What is being asked
Using the article about the mullet, explain in one to three sentences the theory for why the mullet made a comeback.

Provided passage

────────────────────────────────────────

Have we reached peak mullet? I thought we had, but it seems they are breeding. Is it the haircut we intend to wear for the end of the world? Is it a sign that we have lost hope for a future? Certainly a mullet-free future.
The mullet has become the cane toad of the haircut world. They gather under street lights. On every street, inside every cafe or bar, in every family home lurks the mullet. Family photos are infiltrated every day.
It’s an extraordinary haircut. Seemingly attractive people become less attractive with just a few snips. The short on top, long at the bottom, never fails to really reduce your sexy. Although some may beg to differ, but they’ve probably got a mullet.
The mullet is like a pair of Ugg Boots. Everyone has had one at some point in their life and secretly loved it. I had one in my teens. It was a curly mullet. I looked like a teenage girl version of the Hoff. My mum loved it. I don’t think it was because she thought I looked good – I think it was because she knew that with that haircut I probably wouldn’t be having sex any time soon. And she was right. The mullet was better than the pill.
So where did the mullet come from? The haircut found its way into fashion in the 1970s. We all remember the coolest mullets. Rod Stewart will be buried with his mullet. It has been loyal. He is king of the fluffy blowdry. David Bowie’s Ziggy Stardust mullet was very cutting edge. Somehow mullets on everyone else never looked as good as they did on Bowie. It’s the bogan cut of choice, but did you know the mullet was first worn by French fashion guru Henry Mollet, and later anglicised as ‘the mullet’? I love that the most bogan of all haircuts was at one time the height of French fashion.
The mullet isn’t just a haircut. It seems to have some evolutionary purpose. It keeps the neck warm. Bald men everywhere weep into their pillows on cold winter nights wishing for neck curtains. It’s like a hairy scarf. For warriors, the short on top also meant their helmets fit better.
So why did the mullet make such a ferocious come back? Some theorise that it was covid. People had to cut their hair at home for their zoom meeting – so they just did the front half. When they went back to work everyone had the same haircut so they mistook it for a trend.

────────────────────────────────────────

Given entries
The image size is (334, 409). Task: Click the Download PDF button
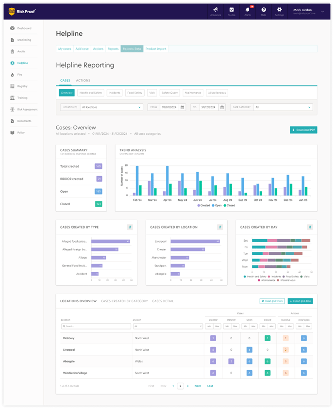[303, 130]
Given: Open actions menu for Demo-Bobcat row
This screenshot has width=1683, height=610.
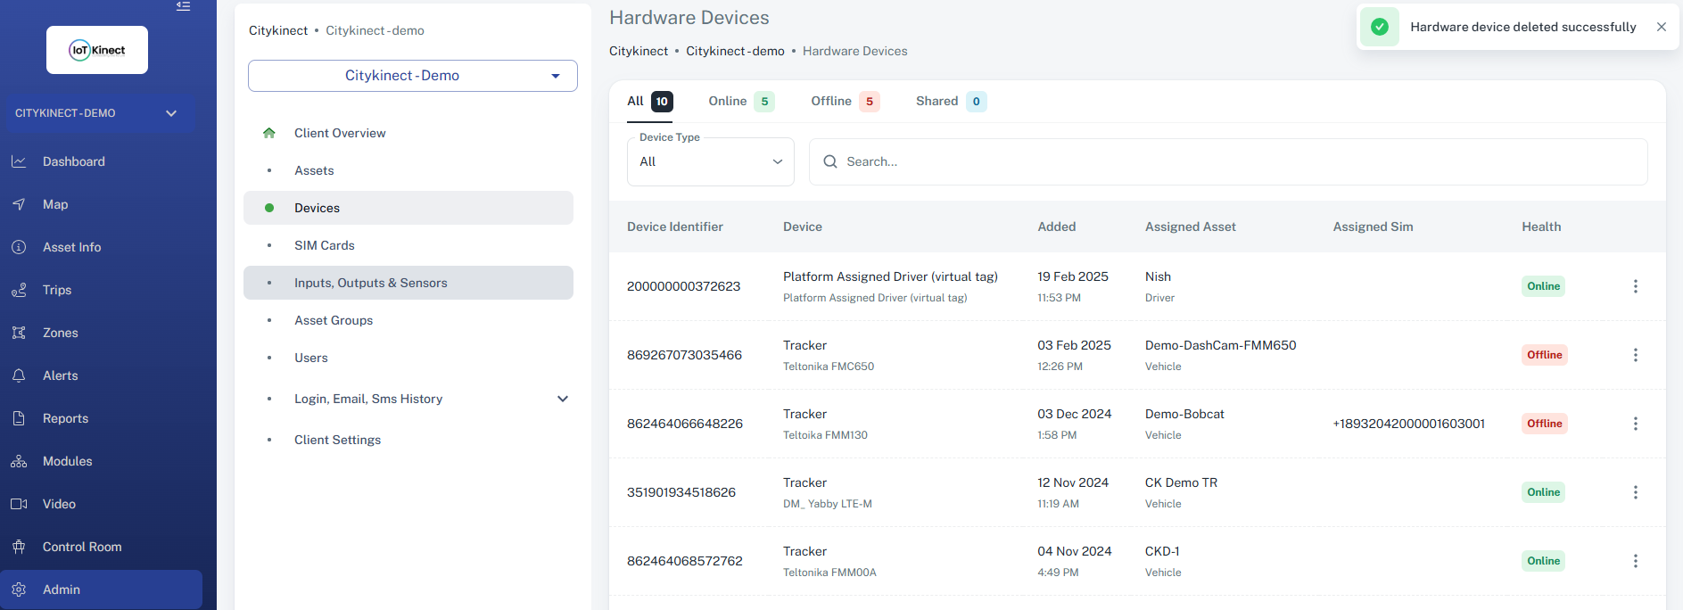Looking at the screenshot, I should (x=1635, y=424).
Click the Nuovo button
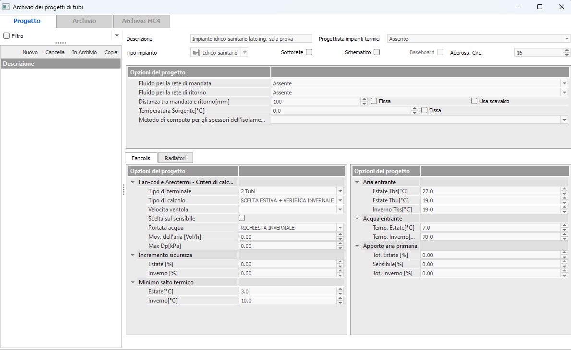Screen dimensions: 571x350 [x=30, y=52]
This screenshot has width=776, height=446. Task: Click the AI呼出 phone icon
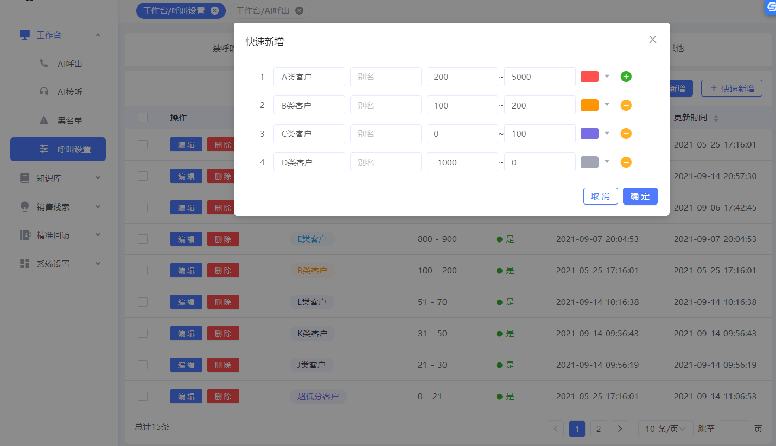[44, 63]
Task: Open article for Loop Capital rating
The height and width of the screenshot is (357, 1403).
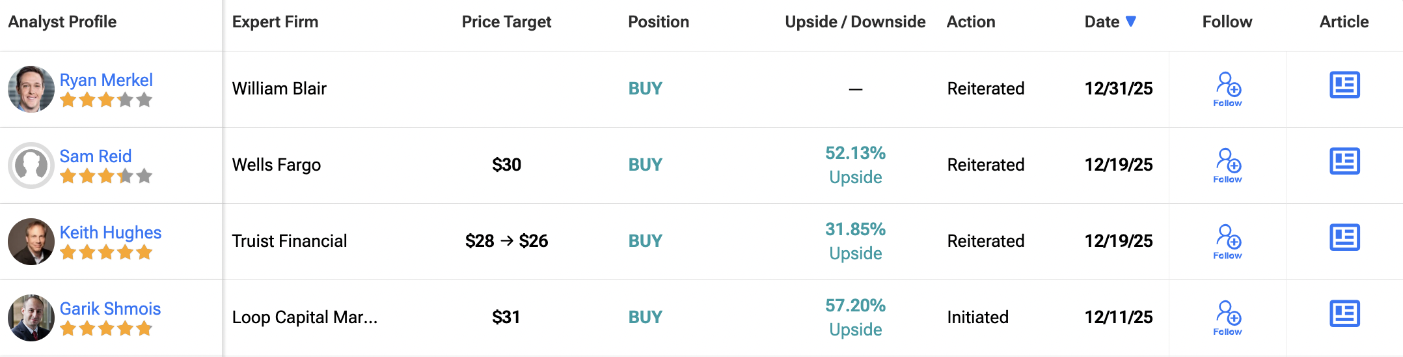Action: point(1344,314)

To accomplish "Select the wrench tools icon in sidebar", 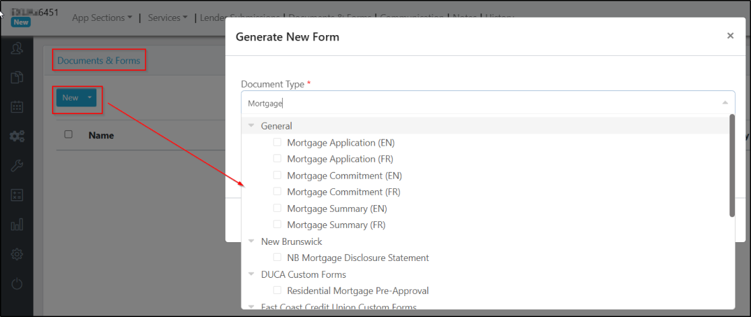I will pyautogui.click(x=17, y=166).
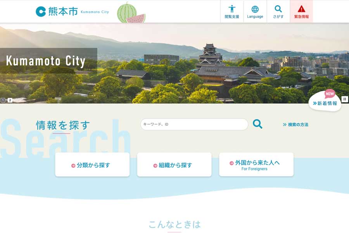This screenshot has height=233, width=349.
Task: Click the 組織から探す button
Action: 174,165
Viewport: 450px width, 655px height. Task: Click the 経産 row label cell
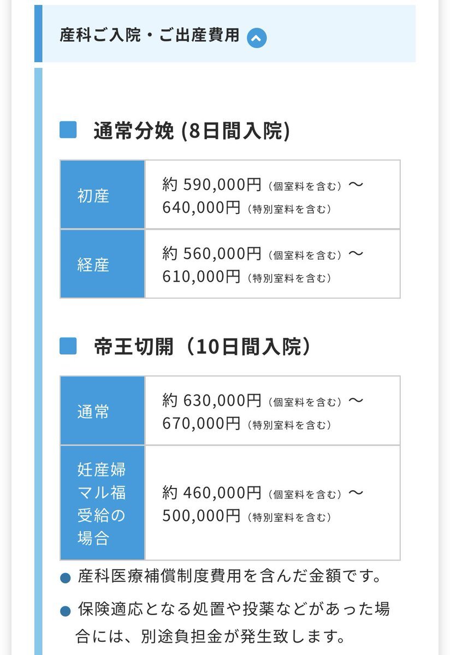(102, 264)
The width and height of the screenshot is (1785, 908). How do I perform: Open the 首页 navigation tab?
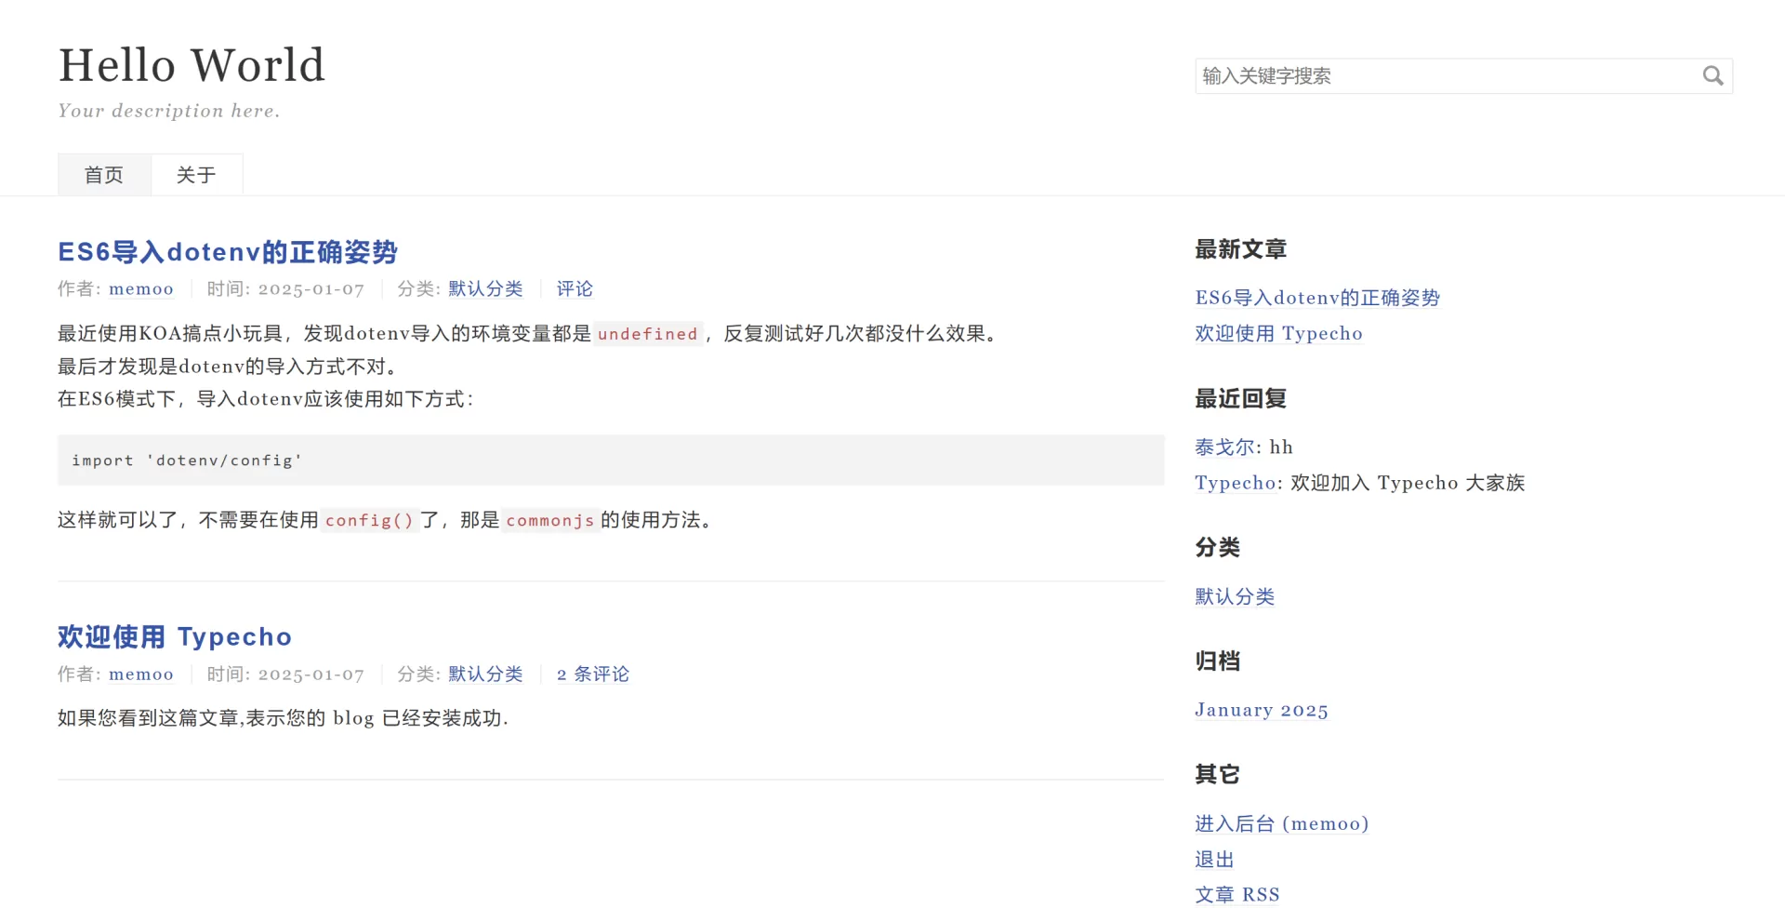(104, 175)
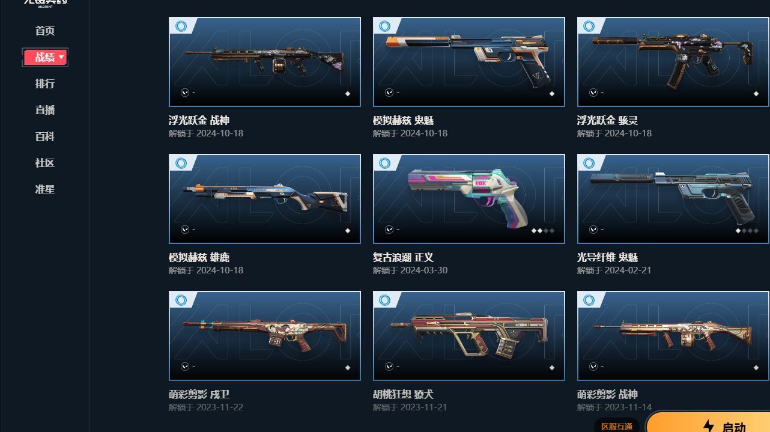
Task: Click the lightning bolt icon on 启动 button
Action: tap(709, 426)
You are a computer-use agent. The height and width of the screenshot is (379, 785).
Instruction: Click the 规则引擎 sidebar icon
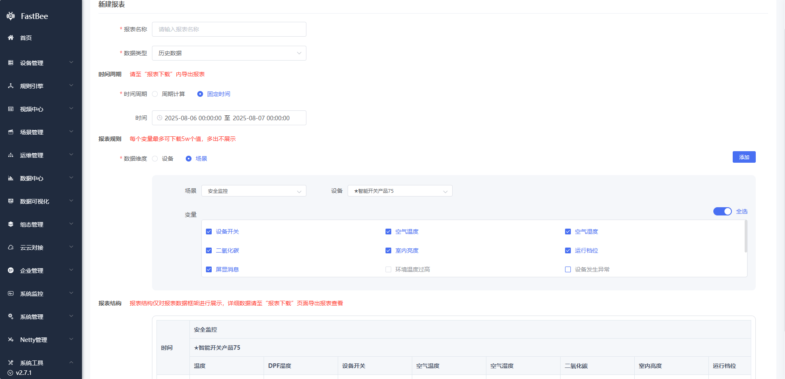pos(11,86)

────────────────────────────────────────

Problem solution
Some theorize that covid caused it. People cutting their own hair at home for zoom meetings did only the front half. When they went back to work and everyone had the same haircut, they mistook it for a trend.